Reputation: 57
I'm working with the awesome DuckDB.NET library and C# for this example. I'm specifically working with the ADO.NET provider.
My database contains the following table:
CREATE TABLE tbl01 (
Id INTEGER,
TextListTest TEXT[],
DateTest DATE
);
In the program each record is encapsulated by a class:
class Record
{
public int Id { get; set; }
public List<string> TextListTest { get; set; };
public DateTime TextListTest { get; set; };
}
and is appended to a List<Record>
. This list gets
very large so I would like to avoid the per-row overhead of INSERT
statements in a
loop. The documentation says that if I absolutely must use
inserts in this manner I should also wrap them in calls of BEGIN TRANSACTION
and COMMIT
. I
really don't want to miss out on insert performance here. Is there another approach I can use with
the library I'm using?
I noticed in the DuckDB.NET
sample with the
LowLevelBindingsSample()
method that I could use prepared statements but I'm not sure that if that would confer any performance benefits.

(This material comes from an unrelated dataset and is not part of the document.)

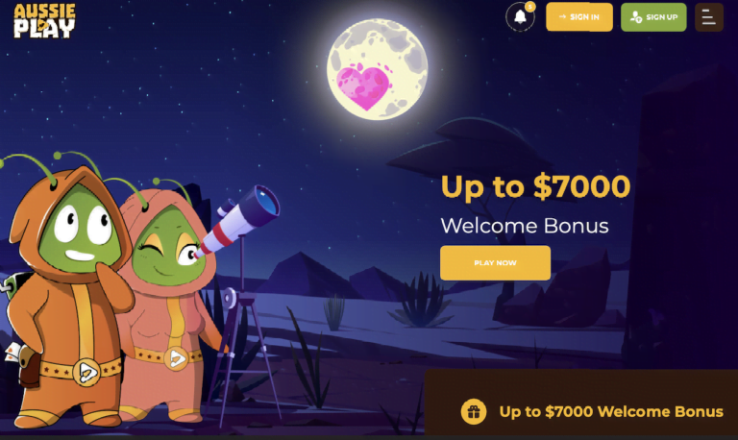Image resolution: width=738 pixels, height=440 pixels.
Task: Click the yellow Sign In button
Action: [578, 17]
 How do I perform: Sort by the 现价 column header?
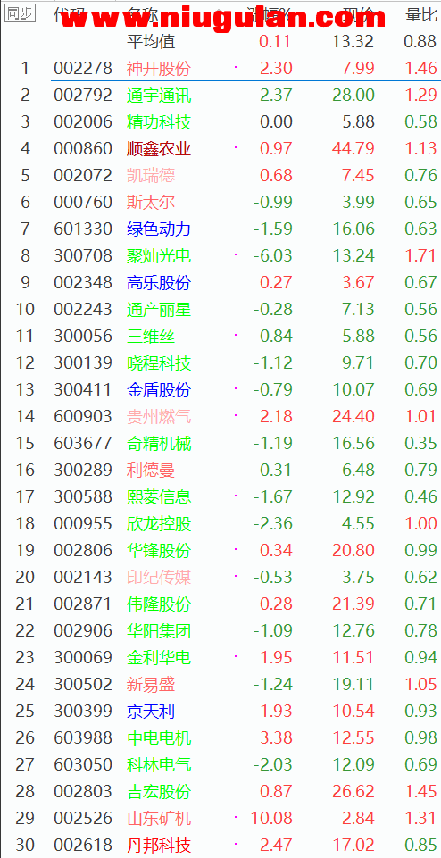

Is there an approach I'm missing - perhaps the appender? If someone could provide an example using the 3 specific data
types in the above table that would be greatly appreciated (I'm having trouble figuring out the
LIST
column).
using DuckDB.NET.Data;
namespace DuckTest;
class Record
{
public int Id { get; set; }
public List<string> TextListTest { get; set; }
public DateTime DateTest { get; set; }
}
class Program
{
public static void Main(string[] args)
{
// pretend this is a really big list!
List<Record> recordList = new List<Record>
{
new Record { Id = 1, TextListTest = new List<string> { "Ball", "Horse" }, DateTest = new DateTime(1994, 12, 3) },
new Record { Id = 2, TextListTest = new List<string> { "Matthew", "Giorgi is cool!" }, DateTest = new DateTime(1998, 11, 28) },
new Record { Id = 3, TextListTest = new List<string> { "Red", "Black", "Purple" }, DateTest = new DateTime(1999, 9, 13) },
new Record { Id = 4, TextListTest = new List<string> { "Cat" }, DateTest = new DateTime(1990, 2, 5) },
};
using (var duckDBConnection = new DuckDBConnection("Data Source=db01.duckdb"))
{
duckDBConnection.Open();
var command = duckDBConnection.CreateCommand();
command.CommandText = "CREATE TABLE tbl01 ( Id INTEGER, TextListTest TEXT[], DateTest DATE );";
var executeNonQuery = command.ExecuteNonQuery();
// I could do this in a loop but there's probably a better way...
command.CommandText = "INSERT INTO tbl01 VALUES (1, ['Ball', 'Horse'], '1994-12-03');";
executeNonQuery = command.ExecuteNonQuery();
}
}
}
I would be willing to use the low level bindings library if needed.
Upvotes: 1
Views: 2950
Reputation: 30883
The library has support for appenders so that should be the fastest way to import data.
Check out the Bulk Data Loading for more details and options.
Upvotes: 2